The Maharlikas was the original name of the Philippines before the coming of the Portuguese and Spanish in the 15th and 16th centuries. The general consensus among scholars is that the first settlers in the Philippines were the Negritos of prehistory. It is theorized that these small dark-skinned people traveled by land from Central Asia, perhaps via an ancient land bridge. They brought with them the short bow and later developed the long bow.

This process was followed by a series of Malay migrations from what is today Southeast Asia and the Indonesian Archipelago. The first of these began before the birth of Christ. These taller seafaring people brought with them the first bladed weapons.

In the 5th and 6th centuries in Indonesia and Malaysia a huge empire was formed due to the migration of the Hindu tribes of India to Sumatra and Java. The Srividjayan Empire, as it came to be known, eventually spread as far as the Philippines. Their martial arts skills, advanced weaponry, and superior organization made it possible for them to conquer the earlier settlers. Some fled to distant islands, others stayed and the two cultures merged. The Srividjayans were the ancestors of the Tagalogs, Ilocanos, Pampangos, Visayans, and Bicolanos. The area of the Central Philippines where these people first landed is today known as the Visayan region. It is thought by many Filipinos that the island of Panay, the most western part of the Visayan Islands, was the birthplace of Kali – as the Filipino martial arts were known at that time. The Srividjayans brought the influence of Hindu and Indonesian religion, philosophy, arts, and combative forms to the Philippines. They introduced laws (the famous Code of Kalantaw), a calendar, written alphabet (Sanskrit), new religion, and a system of weights and measures. This new culture developed a social unit called the barangay each independently headed by a Datu (leader or chief). These were the first to leave a written historical record.

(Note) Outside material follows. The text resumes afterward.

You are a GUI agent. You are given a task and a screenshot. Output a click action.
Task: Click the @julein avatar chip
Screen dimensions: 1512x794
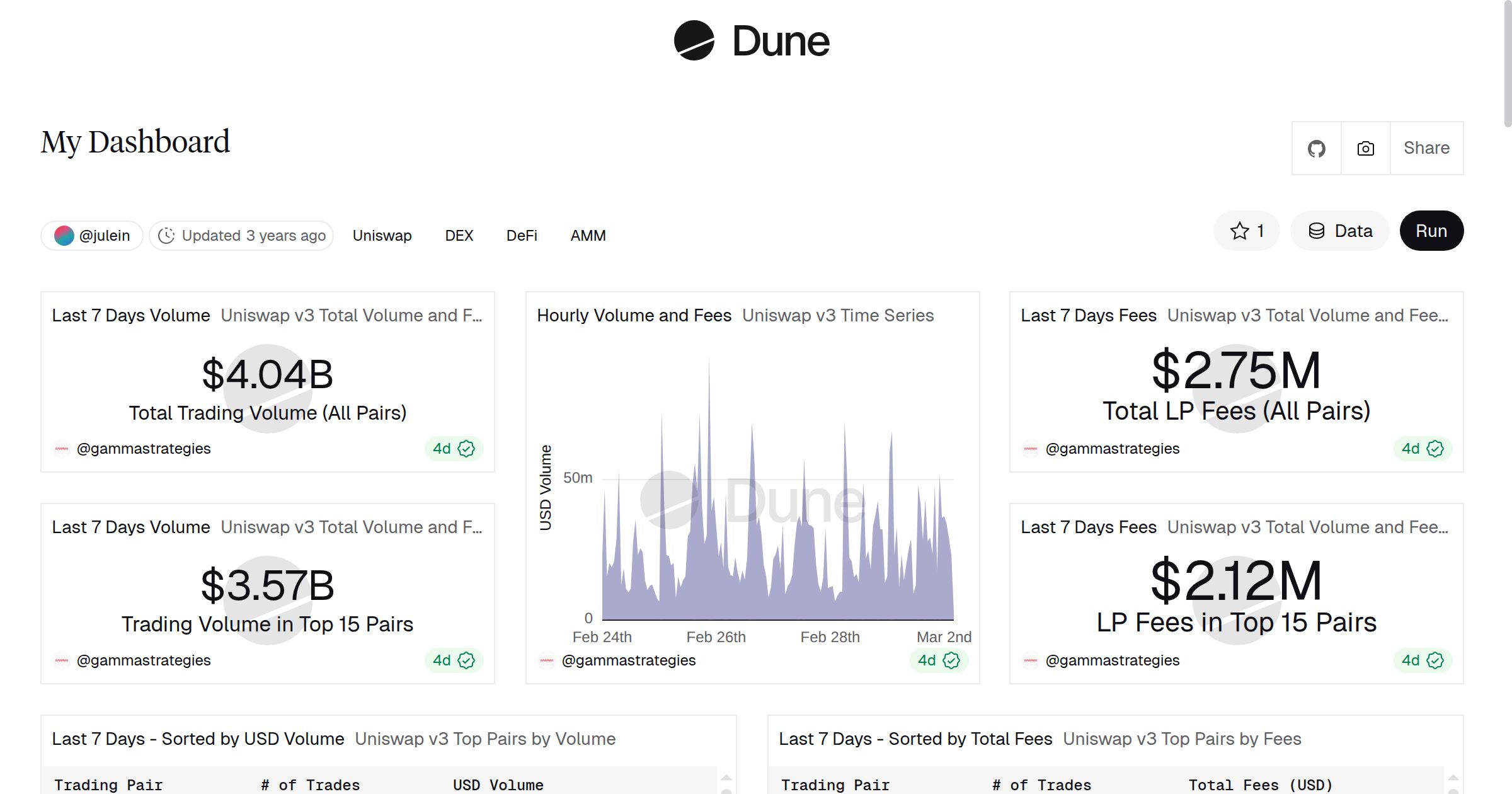point(92,236)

The next major incursion of foreign ideas and culture occurred in the 12th and 13th centuries. The Majapahit Empire of Indonesia, which eclipsed the Srividjayan Empire spread throughout Southeast Asia and into the Philippines. At its height the Empire included areas that are today Burma, Indonesia, Thailand, Malaysia, Cambodia, the Philippines and Madagascar. Deeply influenced by Moslem culture, the Majapahit brought Islam to the Philippines where it settled most heavily in the South. Today the Southern region of Mindanao remains a Moslem stronghold, fiercely independent and at war with the governing Christian majority. By the 12th century thousands Chinese had migrated to the Philippines following the Manchurian invasion of China. They brought with them the martial arts of the Tang Dynasty, which came to be known as Kuntao throughout Southeast Asia. The Chinese and their arts were assimilated into the Island culture.